--- BEGIN ---
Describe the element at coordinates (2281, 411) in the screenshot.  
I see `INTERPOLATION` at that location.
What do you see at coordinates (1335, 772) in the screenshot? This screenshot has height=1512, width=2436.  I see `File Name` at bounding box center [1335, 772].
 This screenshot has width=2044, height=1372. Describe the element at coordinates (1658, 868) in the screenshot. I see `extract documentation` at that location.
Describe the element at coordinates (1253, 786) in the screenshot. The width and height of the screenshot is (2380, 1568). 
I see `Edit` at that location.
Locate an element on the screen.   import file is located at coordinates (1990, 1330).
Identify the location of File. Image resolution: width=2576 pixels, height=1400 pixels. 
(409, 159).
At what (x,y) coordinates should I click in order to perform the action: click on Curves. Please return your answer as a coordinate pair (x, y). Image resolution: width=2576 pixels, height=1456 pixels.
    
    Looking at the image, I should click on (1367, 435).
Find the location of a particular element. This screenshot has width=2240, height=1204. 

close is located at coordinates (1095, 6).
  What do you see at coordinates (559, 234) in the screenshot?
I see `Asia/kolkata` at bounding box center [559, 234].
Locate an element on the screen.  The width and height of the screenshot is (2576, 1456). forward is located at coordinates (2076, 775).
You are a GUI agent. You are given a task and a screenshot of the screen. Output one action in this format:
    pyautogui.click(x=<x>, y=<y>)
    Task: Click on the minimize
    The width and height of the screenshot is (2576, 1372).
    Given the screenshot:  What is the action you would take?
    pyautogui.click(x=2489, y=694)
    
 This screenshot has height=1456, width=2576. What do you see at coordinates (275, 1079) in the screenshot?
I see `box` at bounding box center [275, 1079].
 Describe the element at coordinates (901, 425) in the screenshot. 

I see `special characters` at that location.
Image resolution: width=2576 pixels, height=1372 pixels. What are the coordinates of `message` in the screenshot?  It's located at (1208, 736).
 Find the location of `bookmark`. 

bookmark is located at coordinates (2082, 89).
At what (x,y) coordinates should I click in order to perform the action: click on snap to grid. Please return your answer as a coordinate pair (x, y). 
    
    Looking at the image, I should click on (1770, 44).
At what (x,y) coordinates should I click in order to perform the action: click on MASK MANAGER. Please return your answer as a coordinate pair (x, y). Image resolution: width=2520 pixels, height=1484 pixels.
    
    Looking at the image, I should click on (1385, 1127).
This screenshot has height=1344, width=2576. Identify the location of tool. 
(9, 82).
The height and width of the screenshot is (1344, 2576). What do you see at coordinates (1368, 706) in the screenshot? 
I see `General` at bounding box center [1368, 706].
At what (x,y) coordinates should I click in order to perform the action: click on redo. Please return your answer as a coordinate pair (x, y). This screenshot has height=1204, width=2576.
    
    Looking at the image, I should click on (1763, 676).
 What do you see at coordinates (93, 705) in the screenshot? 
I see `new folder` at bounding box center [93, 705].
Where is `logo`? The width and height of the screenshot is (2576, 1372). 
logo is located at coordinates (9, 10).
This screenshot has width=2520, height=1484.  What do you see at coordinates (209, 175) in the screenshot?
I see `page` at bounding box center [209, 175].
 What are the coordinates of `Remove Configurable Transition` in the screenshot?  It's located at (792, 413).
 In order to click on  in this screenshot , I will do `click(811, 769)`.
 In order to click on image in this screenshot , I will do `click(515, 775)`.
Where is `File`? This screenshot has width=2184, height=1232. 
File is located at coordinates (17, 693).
--- END ---
| Instructions to follow |
Change "Curves" to "Levels" in the records, starting at the line that contains "pixels, height=1456 pixels." and stopping after the line that contains "coordinates (2076, 775).". Give back only those lines, with nothing else altered.

| Full answer |
At what (x,y) coordinates should I click in order to perform the action: click on Levels. Please return your answer as a coordinate pair (x, y). Image resolution: width=2576 pixels, height=1456 pixels.
    
    Looking at the image, I should click on (1367, 435).
Find the location of a particular element. This screenshot has width=2240, height=1204. 

close is located at coordinates (1095, 6).
  What do you see at coordinates (559, 234) in the screenshot?
I see `Asia/kolkata` at bounding box center [559, 234].
Locate an element on the screen.  The width and height of the screenshot is (2576, 1456). forward is located at coordinates (2076, 775).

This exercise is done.